It seems to me that you dismiss signaling problems too quickly.
Consider the possibilities... A bad cable leads to intermittant errors
at higher speeds. When NCQ is disabled or limited the software handles
these errors pretty much transparently. When NCQ is not limitted and
there are many outstanding requests, suddenly the error handling in the
software breaks down somehow and a minor recoverable problem becomes an
in-your-face error.

I'm not saying any of the foregoing is true, just that you should
consider the possibility that you're dealing with multiple problems
which are only loosely coupled, but together can seem like a single more
serious problem. You don't know enough yet to casually dismiss
anything.

-- Ian

Oliver Fromme

unread,

May 29, 2013, 2:44:31 PM5/29/13

to freebsd...@freebsd.org, i...@freebsd.org

Well ... I also can't dismiss the possibility that there is
a mouse in the machine that is pulling the SATA cables twice
every minute. :-)

But seriously ... I don't see how bad cabling could cause
errors at tags=3 and no errors at all at tags=2. It shouldn't
make a difference for the cables if there are two or three
tags used. And by the way, it doesn't make a difference at
all whether I use tags=3 or tags=32; the rate of errors is the
same in both cases (about two per minute during buildword).
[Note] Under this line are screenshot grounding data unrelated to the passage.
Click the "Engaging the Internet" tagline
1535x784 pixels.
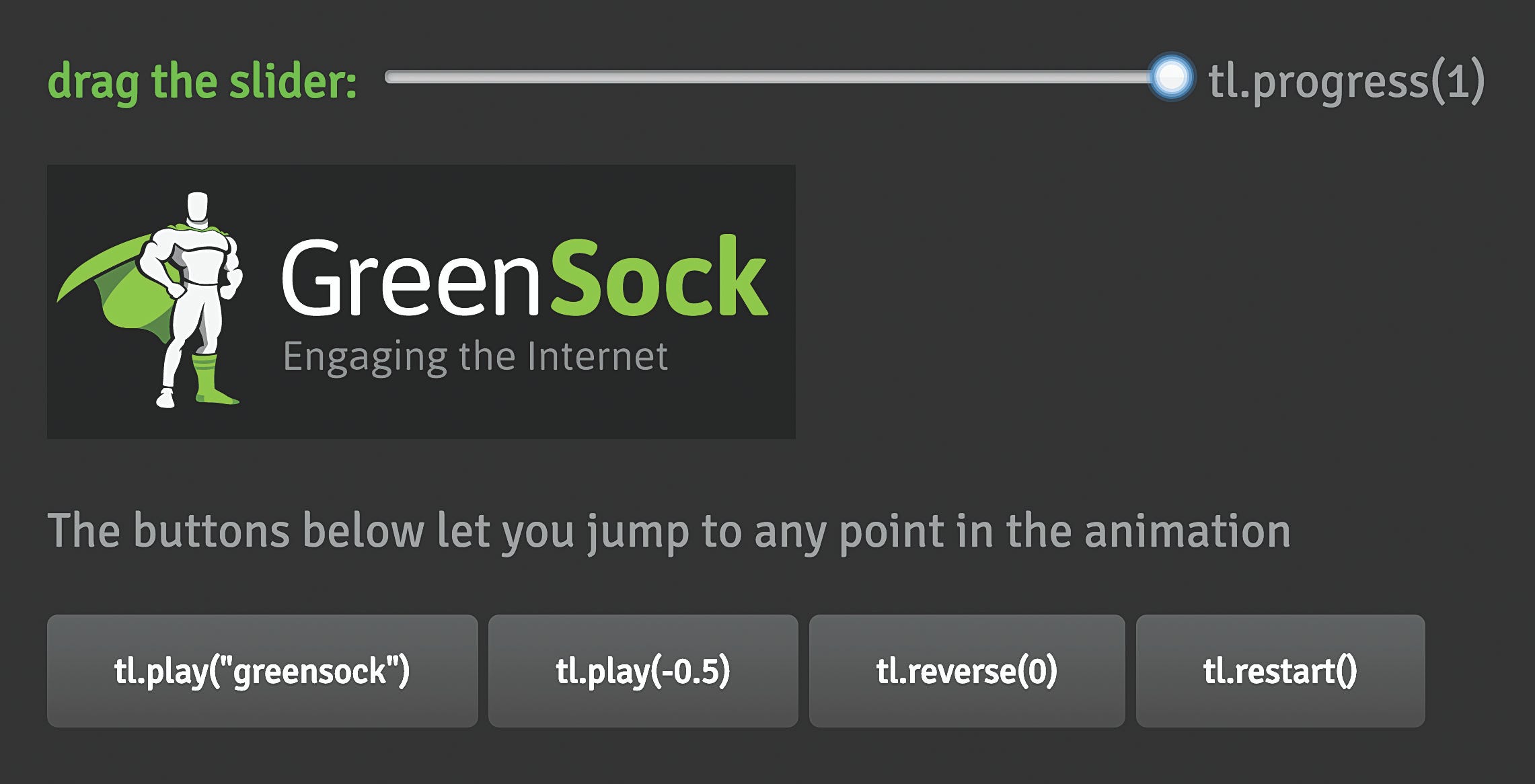pos(475,356)
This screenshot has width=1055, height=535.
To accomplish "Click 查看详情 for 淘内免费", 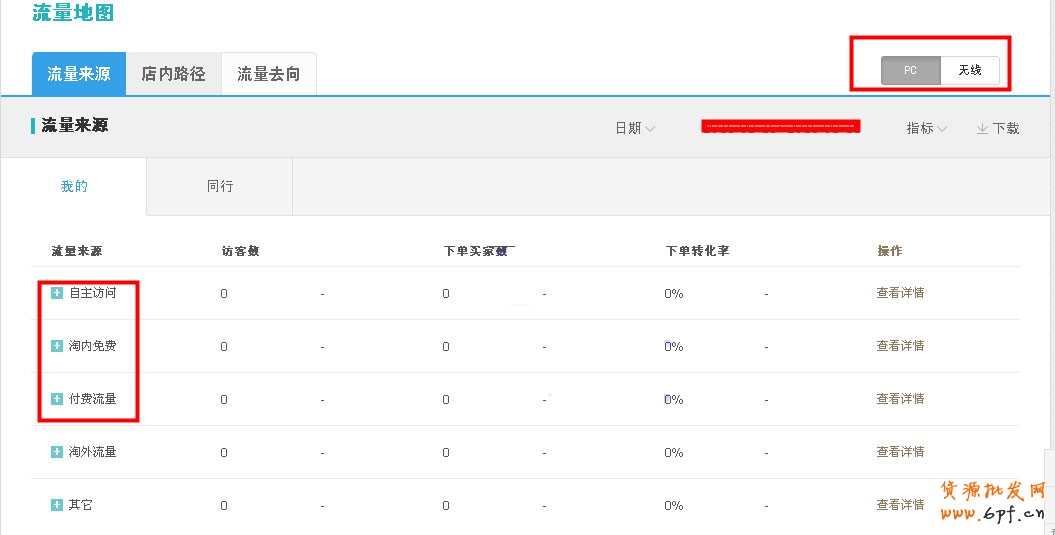I will (900, 346).
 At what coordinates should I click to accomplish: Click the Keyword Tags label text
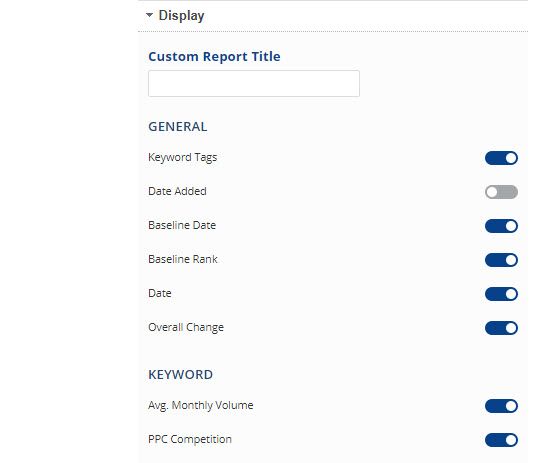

I have googled a bit; the Samsung HD401LJ and HD403LJ don't
seem to be innocent ... There are lots of pages mentioning
problems with NCQ and SATA I vs. II.

Best regards
Oliver

--
Oliver Fromme, secnetix GmbH & Co. KG, Marktplatz 29, 85567 Grafing
Handelsregister: Amtsgericht Muenchen, HRA 74606, Geschäftsfuehrung:
secnetix Verwaltungsgesellsch. mbH, Handelsreg.: Amtsgericht München,
HRB 125758, Geschäftsführer: Maik Bachmann, Olaf Erb, Ralf Gebhart

FreeBSD-Dienstleistungen/-Produkte + mehr: http://www.secnetix.de/bsd

"A misleading benchmark test can accomplish in minutes
what years of good engineering can never do." -- Dilbert (2009-03-02)

Adam McDougall

unread,

May 29, 2013, 3:53:46 PM5/29/13

to freebsd...@freebsd.org

On 05/29/13 10:21, Oliver Fromme wrote:
> Steven Hartland wrote:
> > Have you checked your sata cables and psu outputs?
> >
> > Both of these could be the underlying cause of poor signalling.
>
> I can't easily check that because it is a cheap rented
> server in a remote location.
>
> But I don't believe it is bad cabling or PSU anyway, or
> otherwise the problem would occur intermittently all the
> time if the load on the disks is sufficiently high.
> But it only occurs at tags=3 and above. At tags=2 it does
> not occur at all, no matter how hard I hammer on the disks.
>
> At the moment I'm inclined to believe that it is either
> a bug in the HDD firmware or in the controller. The disks
> aren't exactly new, they're 400 GB Samsung ones that are
> several years old. I think it's not uncommon to have bugs
> in the NCQ implementation in such disks.
>
> The only thing that puzzles me is the fact that the problem
> also disappears completely when I reduce the SATA rev from
> II to I, even at tags=32.
>
> Best regards
> Oliver
>
>

Jeremy Chadwick knows of some hardware faults with IXP600/700,
there may be more information on the freebsd-fs mailing list archives or
if you can discuss with him:

http://docs.freebsd.org/cgi/mid.cgi?20130414194440.GB38338

That email mentions port multipliers but the problems may extend beyond.

Jeremy Chadwick

unread,

May 29, 2013, 6:54:33 PM5/29/13

to Oliver Fromme, freebsd...@freebsd.org

On Wed, May 29, 2013 at 10:09:14AM +0200, Oliver Fromme wrote:
> Hi,
>
> Yesterday I have downloaded the latest 9.1 snapshot (May 15th)
> from ftp.freebsd.org and installed it on a machine that was
> previously running Linux. It works fine, except that I get
> many the following when there is heavy disk I/O, e.g. when
> building world or ports:
>
> ahcich0: Timeout on slot 23 port 0
> ahcich0: is 00000000 cs f07fffff ss ffffffff rs ffffffff tfd c0 serr 00000000 cmd 0004bc17
> (ada0:ahcich0:0:0:0): WRITE_FPDMA_QUEUED. ACB: 61 40 00 c9 e0 40 04 00 00 00 00 00
> (ada0:ahcich0:0:0:0): CAM status: Command timeout
> (ada0:ahcich0:0:0:0): Retrying command

The messages above indicate two things:

1) The AHCI driver is reporting an internal timeout when trying to speak
to the underlying device (disk) attached to whatever maps to ahcich0;
this is an "AHCI-level timeout", and the 2nd line shows all of the
AHCI-level status conditions at that time,

2) CAM reports what it was trying to do when that happened,
specifically issue WRITE_FPDMA_QUEUED (an NCQ-based write to ada0),
which timed out after 30 seconds (kern.cam.ada.default_timeout).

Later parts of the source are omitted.